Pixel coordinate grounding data
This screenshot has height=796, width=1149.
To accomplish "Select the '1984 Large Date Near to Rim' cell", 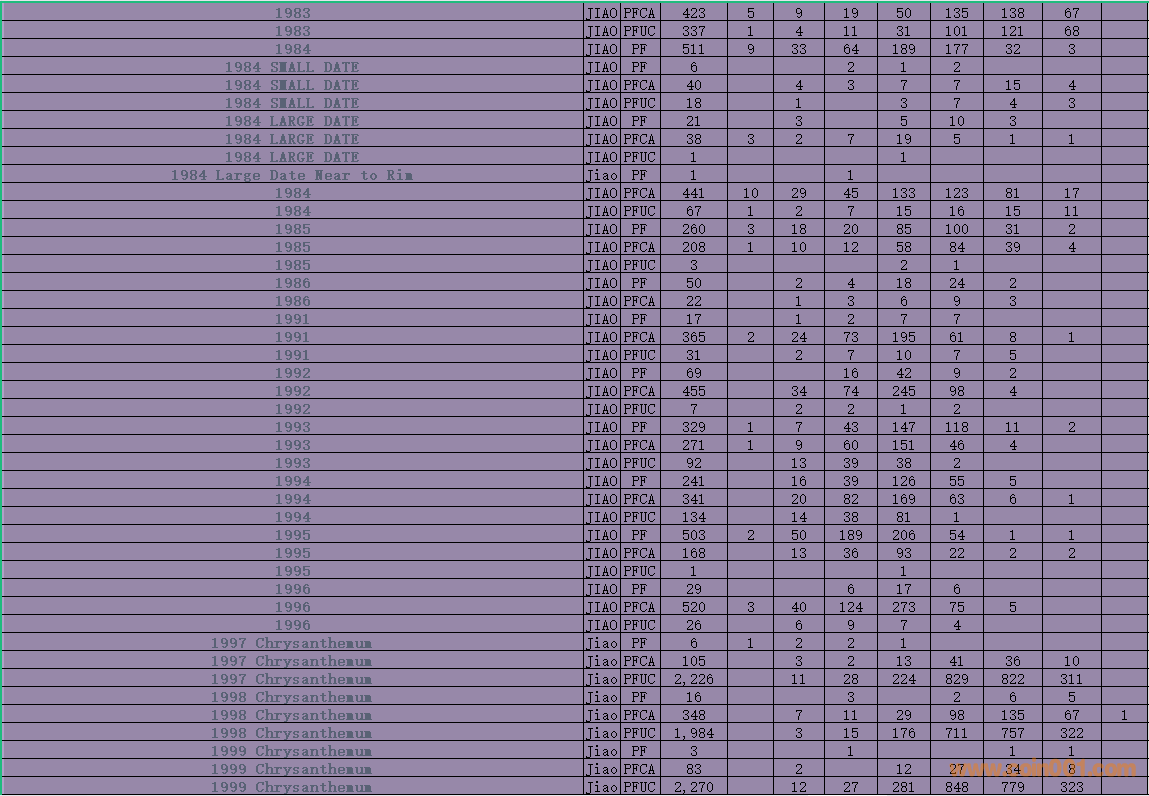I will click(292, 175).
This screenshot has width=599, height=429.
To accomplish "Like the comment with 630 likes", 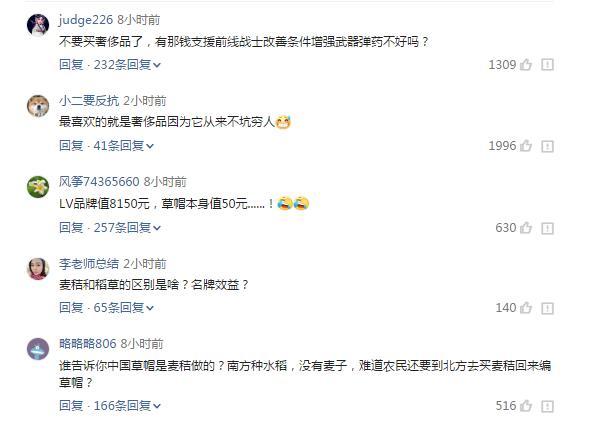I will pyautogui.click(x=526, y=228).
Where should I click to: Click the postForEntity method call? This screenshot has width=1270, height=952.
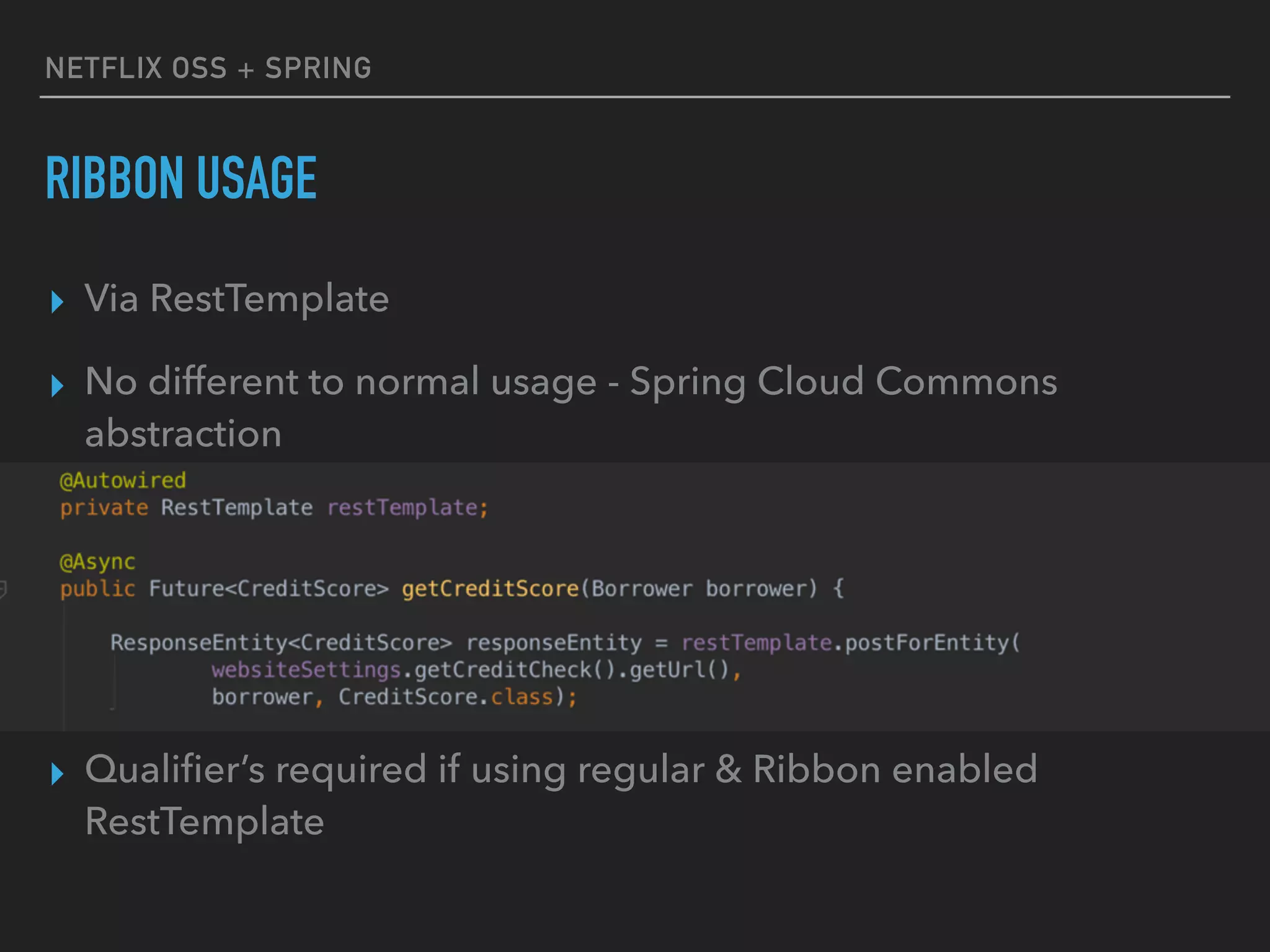pos(927,642)
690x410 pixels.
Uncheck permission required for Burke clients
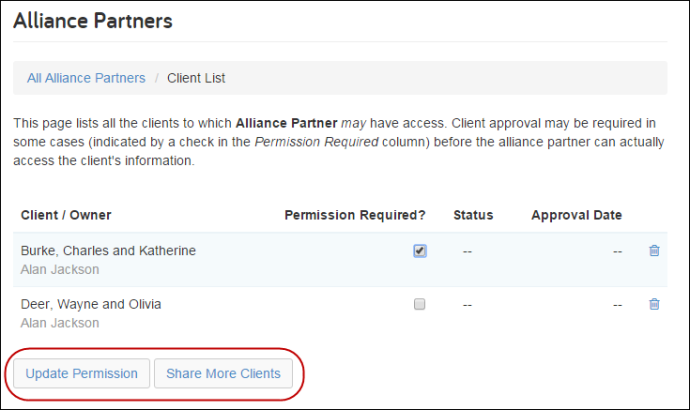click(x=420, y=251)

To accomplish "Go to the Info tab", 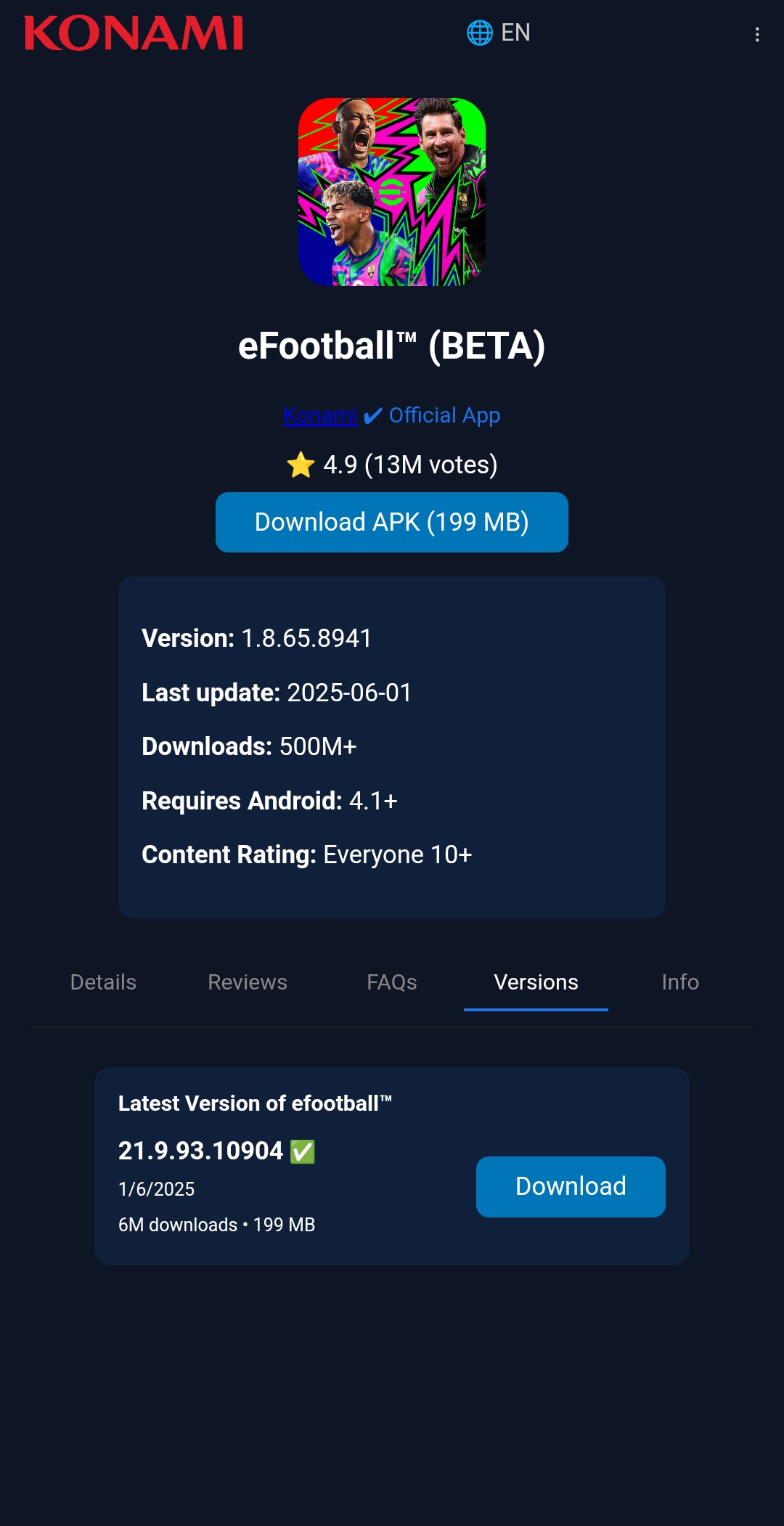I will click(x=680, y=982).
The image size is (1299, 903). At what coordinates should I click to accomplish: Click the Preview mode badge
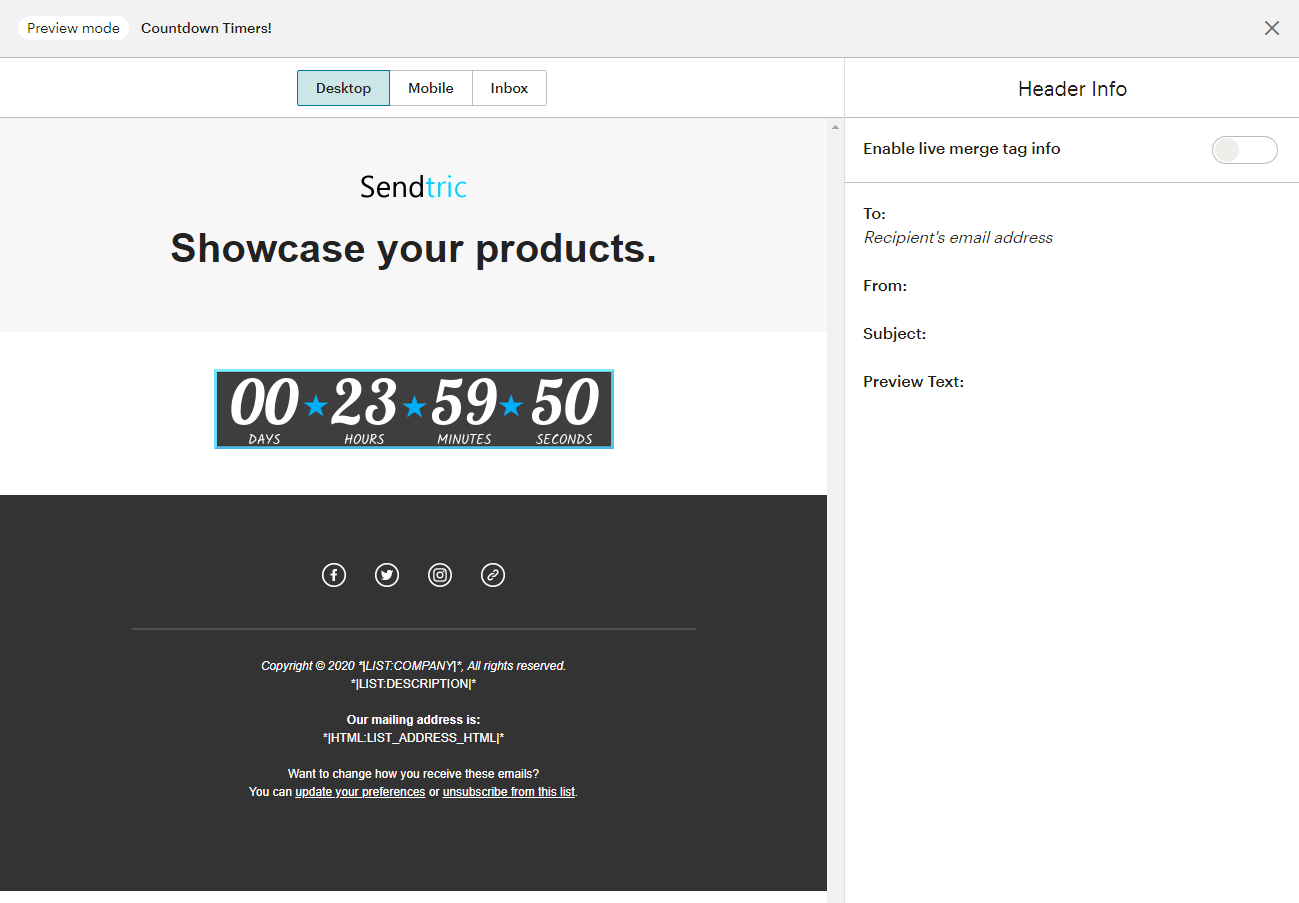[x=73, y=28]
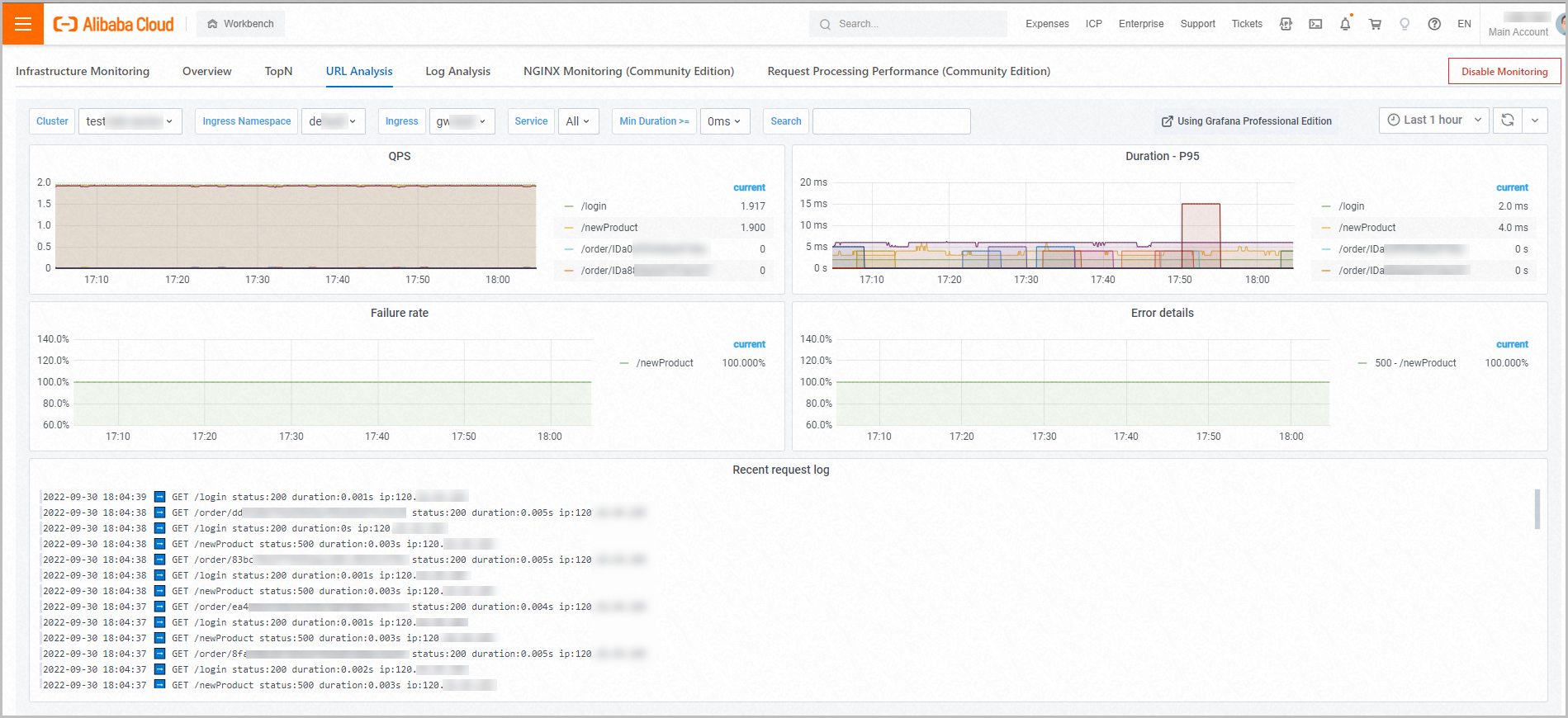Toggle /login series in QPS legend
Screen dimensions: 1568x718
pos(594,206)
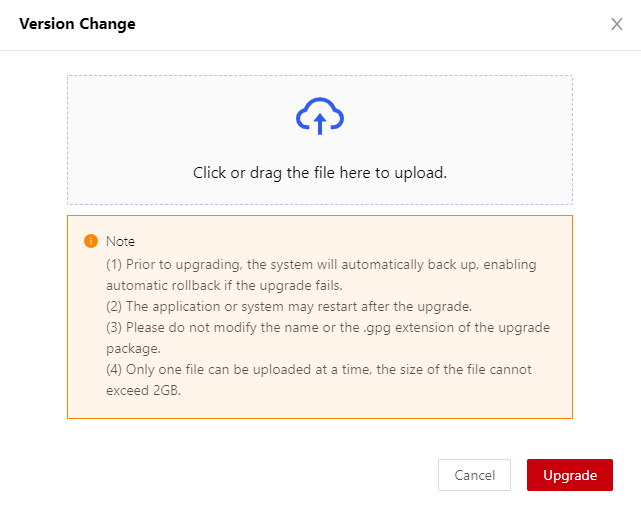Click note (4) about one file at a time
641x509 pixels.
[x=319, y=370]
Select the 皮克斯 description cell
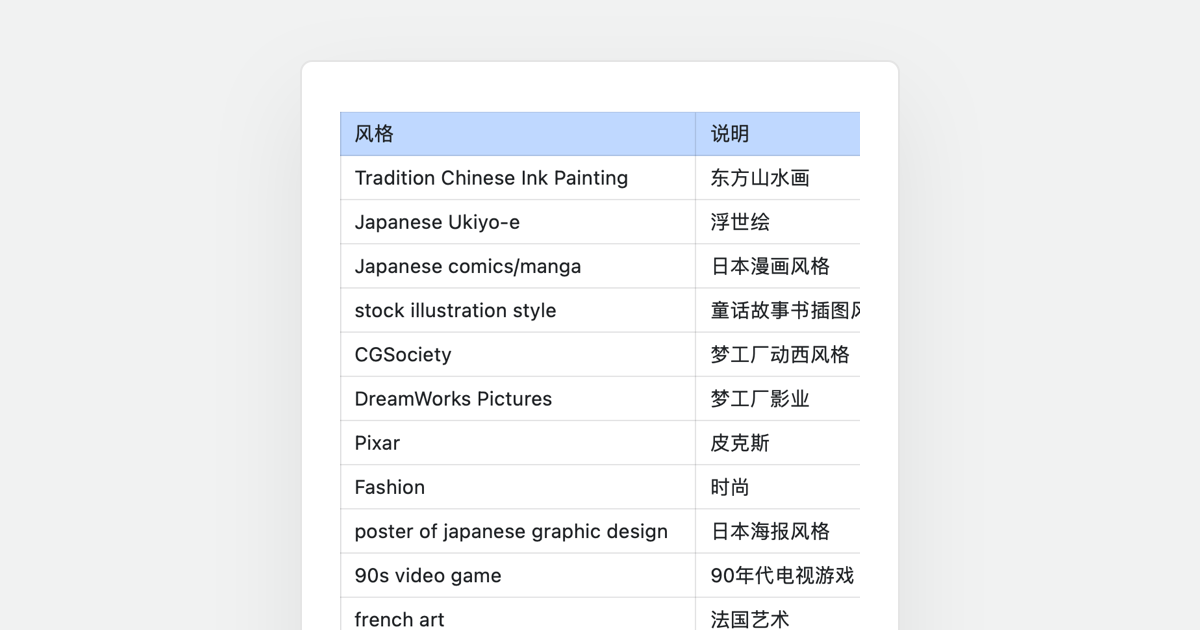Screen dimensions: 1200x630 [740, 443]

THE PROBLEM:
With the pictures excluded, transcribe word for word only the lines from the one containing "The image size" through the last line of the records.

RESPONSE TO THIS TASK:
The image size is (1299, 903). At what coordinates should I click to accomplish: Click the Preview mode badge
[x=73, y=28]
Toggle /login series in QPS legend
Screen dimensions: 1568x718
pos(594,206)
Click note (4) about one file at a time
641x509 pixels.
[x=319, y=370]
Select the 皮克斯 description cell
Screen dimensions: 1200x630 [740, 443]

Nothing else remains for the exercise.